惑星の運動を法則化した17世紀の天文学者ヨハネス・ケプラーは「この愚かな娘、占星術は一般からは評判のよくない仕事に従事して、その利益によって賢いが貧しい母、天文学を養っている」と言いました。
当時、ケプラーは天文学者、数学者であると同時に占星術師でもあったのです。
ケプラー自身は占星術を信じておらず、富裕層を満足させるために数学と天文学を駆使して占星術を行い、そこで得た利益で天文学を支えていたわけですね。
すでに17世紀では占星術が科学から分離している証でもありますが、それでも西洋では占星術が浸透しており、第40代アメリカ合衆国大統領ロナルド・レーガンのファーストレディであるナンシー夫人は占星術師ジョーン・キグリーを顧問として大統領の日程にまで関与した有名な話もあるほどです。

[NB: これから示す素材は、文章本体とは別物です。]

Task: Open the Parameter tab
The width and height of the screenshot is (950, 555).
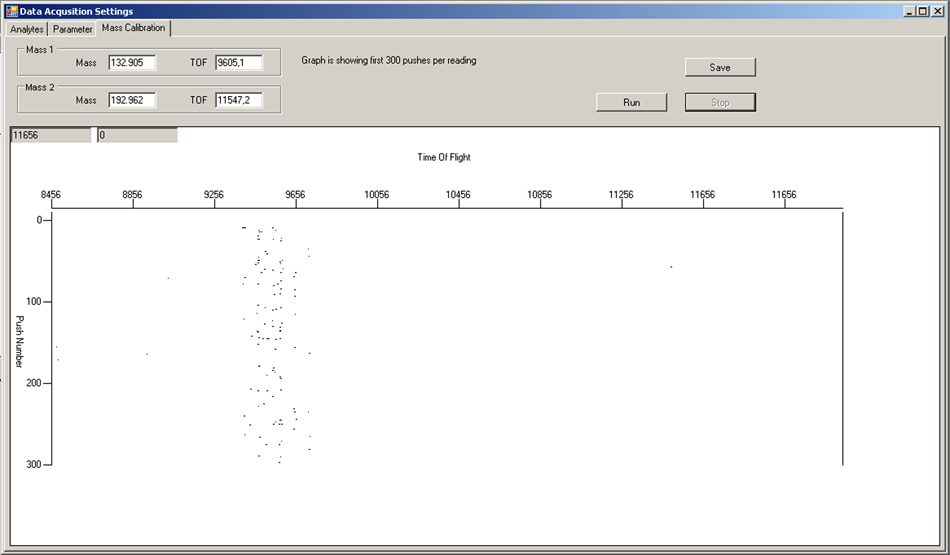Action: click(73, 29)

太陽系の惑星や、さらに何光年も離れた天体が地球上の小さな存在である人間に大きな作用を及ぼすのか、それについて占星術は何も解明していませんが、逆に言えば占星術を否定する材料もありません。
だからこそ、占星術は神秘的でロマンチックな存在なのでしょう。
最後は中世スコラ哲学者であるトマス・アクィナスが占星術を評した言葉で締めくくりましょう。
「星は誘えど、強制せず」。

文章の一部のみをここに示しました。